The XLS 2500 amp is rated at 440w @ 8ohms, 775 @ 4ohms, and 1200w at 2 ohms. I purchased this amp to bi-amp it on the lower end of my Infinity Kappa 9’s and use my Adcom 565SE on the mid-high end. I ordered Y cable connections for the two amps but haven’t received them yet so in the mean time I have been listening to the XLS 2500 powering the Kappa 9’s and I am blown away by how well this amp handles the Kappa 9 speakers.
The Crown XLS is a Class D amp. The sound / value proposition of this amp has to be nothing short of a paradigm shift in amplification value. Will it satisfy the ultra high-end audiophile willing to spend any amount to achieve that final percentage of improvement? I don’t know as I am not one of those. But can someone who is and has listened to both a Crown XLS and a high-end Class A amplifier in their system tell me how much of a difference there really is?
128x1281extreme
Want better sound from Crown's XLS series amps?  Pair them with an airy-sounding tube preamp (CJ ET3).
1extreme, i believe the lesson learnt here is that Crown amps are very good if you chose wisely where to use them - as a brute amp to drive a bass cone/panel. Most of the time Crown amps are used in professional settings - studios, traveling bands, concerts, PA systems, malls, etc. 
In RMAF 2013 that I attended, Scaena was driving their stand-alone bass speaker (which had 3 12" or 15" woofers one-on-top-of-the-other) with a series of vertically stacked Crown XLS amps. I remember that Scaena demo as being very good sounding (was in the Hilton across the street).
They are class-D amps - that class-I designation is just marketing. The class-I, if i understand it correctly, is what Crown calls a "grounded bridge" circuit on the output stage. Usually you have the push output devices connected to +VCC or +B & the pull devices connected to -VCC or -B & the center is where the speaker binding post it & it is usually floating but in Crown amp's case, that center terminal on the black speaker binding post (NOT the red binding post - only the black) is grounded. Crown holds a patent on this particular design & claims that it allows all of the +/-B voltage to appear at the speaker binding post (unlike all other amps). They claim that is one technology that allows them to get these very high output powers. Just FYI.

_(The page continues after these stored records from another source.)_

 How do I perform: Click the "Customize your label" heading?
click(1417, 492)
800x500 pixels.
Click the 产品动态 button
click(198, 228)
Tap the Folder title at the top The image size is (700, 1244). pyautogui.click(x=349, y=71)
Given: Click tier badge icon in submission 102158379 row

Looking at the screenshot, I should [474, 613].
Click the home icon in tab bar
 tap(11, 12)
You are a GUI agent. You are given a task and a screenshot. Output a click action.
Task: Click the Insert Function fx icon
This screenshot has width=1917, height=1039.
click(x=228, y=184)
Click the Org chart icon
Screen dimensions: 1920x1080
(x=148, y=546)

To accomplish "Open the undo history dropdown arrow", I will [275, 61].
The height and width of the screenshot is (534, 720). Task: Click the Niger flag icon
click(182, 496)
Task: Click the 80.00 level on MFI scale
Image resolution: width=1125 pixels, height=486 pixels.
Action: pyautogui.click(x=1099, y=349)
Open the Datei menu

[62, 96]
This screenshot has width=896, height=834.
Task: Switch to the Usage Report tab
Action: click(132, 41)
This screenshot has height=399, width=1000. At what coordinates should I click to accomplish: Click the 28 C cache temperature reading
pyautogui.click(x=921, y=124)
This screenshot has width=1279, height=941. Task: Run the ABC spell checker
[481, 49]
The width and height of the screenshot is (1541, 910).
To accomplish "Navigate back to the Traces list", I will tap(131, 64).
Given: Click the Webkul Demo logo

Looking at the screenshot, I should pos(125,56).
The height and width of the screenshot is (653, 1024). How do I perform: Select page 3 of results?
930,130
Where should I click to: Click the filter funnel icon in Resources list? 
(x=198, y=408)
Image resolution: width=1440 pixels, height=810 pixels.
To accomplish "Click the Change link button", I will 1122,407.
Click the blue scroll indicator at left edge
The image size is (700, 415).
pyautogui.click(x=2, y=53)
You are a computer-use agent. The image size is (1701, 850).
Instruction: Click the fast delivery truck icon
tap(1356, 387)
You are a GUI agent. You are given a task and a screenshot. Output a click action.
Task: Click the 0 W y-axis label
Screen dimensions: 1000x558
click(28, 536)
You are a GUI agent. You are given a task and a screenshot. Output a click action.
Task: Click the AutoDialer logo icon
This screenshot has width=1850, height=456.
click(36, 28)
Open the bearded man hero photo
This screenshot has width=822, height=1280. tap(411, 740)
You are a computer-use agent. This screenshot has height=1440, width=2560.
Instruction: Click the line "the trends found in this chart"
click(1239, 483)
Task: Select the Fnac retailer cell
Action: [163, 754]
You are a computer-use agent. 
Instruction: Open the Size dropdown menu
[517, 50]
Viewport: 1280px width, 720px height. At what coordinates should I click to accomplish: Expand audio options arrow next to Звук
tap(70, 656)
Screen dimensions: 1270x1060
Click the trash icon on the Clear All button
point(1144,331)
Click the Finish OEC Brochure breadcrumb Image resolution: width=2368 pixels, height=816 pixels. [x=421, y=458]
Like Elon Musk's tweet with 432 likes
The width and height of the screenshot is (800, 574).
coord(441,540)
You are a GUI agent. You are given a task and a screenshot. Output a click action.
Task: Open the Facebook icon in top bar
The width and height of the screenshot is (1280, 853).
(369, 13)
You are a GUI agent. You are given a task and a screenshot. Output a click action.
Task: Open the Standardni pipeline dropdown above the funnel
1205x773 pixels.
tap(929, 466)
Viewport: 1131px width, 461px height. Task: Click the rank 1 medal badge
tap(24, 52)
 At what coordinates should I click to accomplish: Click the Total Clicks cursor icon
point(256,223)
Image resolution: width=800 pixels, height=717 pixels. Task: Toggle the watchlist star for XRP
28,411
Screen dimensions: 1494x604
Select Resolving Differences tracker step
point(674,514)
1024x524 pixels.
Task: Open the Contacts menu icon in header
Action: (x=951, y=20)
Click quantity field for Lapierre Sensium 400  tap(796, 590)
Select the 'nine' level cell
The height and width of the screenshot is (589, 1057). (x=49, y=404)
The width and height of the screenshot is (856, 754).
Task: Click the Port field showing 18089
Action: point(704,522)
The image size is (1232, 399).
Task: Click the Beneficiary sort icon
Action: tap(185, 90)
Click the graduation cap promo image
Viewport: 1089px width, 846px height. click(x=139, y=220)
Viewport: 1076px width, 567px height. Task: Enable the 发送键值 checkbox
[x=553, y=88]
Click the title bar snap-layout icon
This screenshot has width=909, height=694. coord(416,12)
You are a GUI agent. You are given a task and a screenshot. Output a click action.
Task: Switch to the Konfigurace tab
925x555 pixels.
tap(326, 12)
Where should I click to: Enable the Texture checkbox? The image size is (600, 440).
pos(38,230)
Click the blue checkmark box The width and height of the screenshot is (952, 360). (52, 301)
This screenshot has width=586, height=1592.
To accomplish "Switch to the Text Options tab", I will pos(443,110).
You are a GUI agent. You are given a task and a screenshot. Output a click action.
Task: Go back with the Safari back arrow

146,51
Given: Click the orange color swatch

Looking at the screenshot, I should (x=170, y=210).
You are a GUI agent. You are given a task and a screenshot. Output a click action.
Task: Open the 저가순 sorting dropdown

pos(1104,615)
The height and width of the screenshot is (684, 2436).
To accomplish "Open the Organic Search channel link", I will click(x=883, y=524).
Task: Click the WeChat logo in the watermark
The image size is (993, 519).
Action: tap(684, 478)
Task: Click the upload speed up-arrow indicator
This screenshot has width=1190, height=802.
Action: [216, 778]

So just over a year and a half since I started this thread. Cracks me up reading my personal evolution over that time.

@bombaywalla - you are so right. I almost sold the XLS 2500 but had put it away in a closet instead. I just pulled it out and connected it to the bass / low end of my Infinity Kappa 9’s and they really do well pushing the bottom end. It does very well at 3/4 gain. I wish all amps had a gain control per channel. It is so useful when bi-amping. The XLS 2500 also has a built in low pass active crossover setting so I can tailor it to just pass the low frequencies needed by the woofers.

I have tube amps (CAD 805AE’s) pushing the top ends of the Kappa 9’s and the combo is great. Seems kind of silly pairing amps on the top end that cost me a factor of over 15 times the amp on the low end but hey, if it sound good it sounds good.

The XLS 2500 is awful as a high fidelity amp for the upper end. But as a bass cranker bi-amped with a higher end amp on the top end it does just fine.
I’m running An XLS 1500 on Martin Logan CLS 2 and it’s pretty damn good. Impressive amp.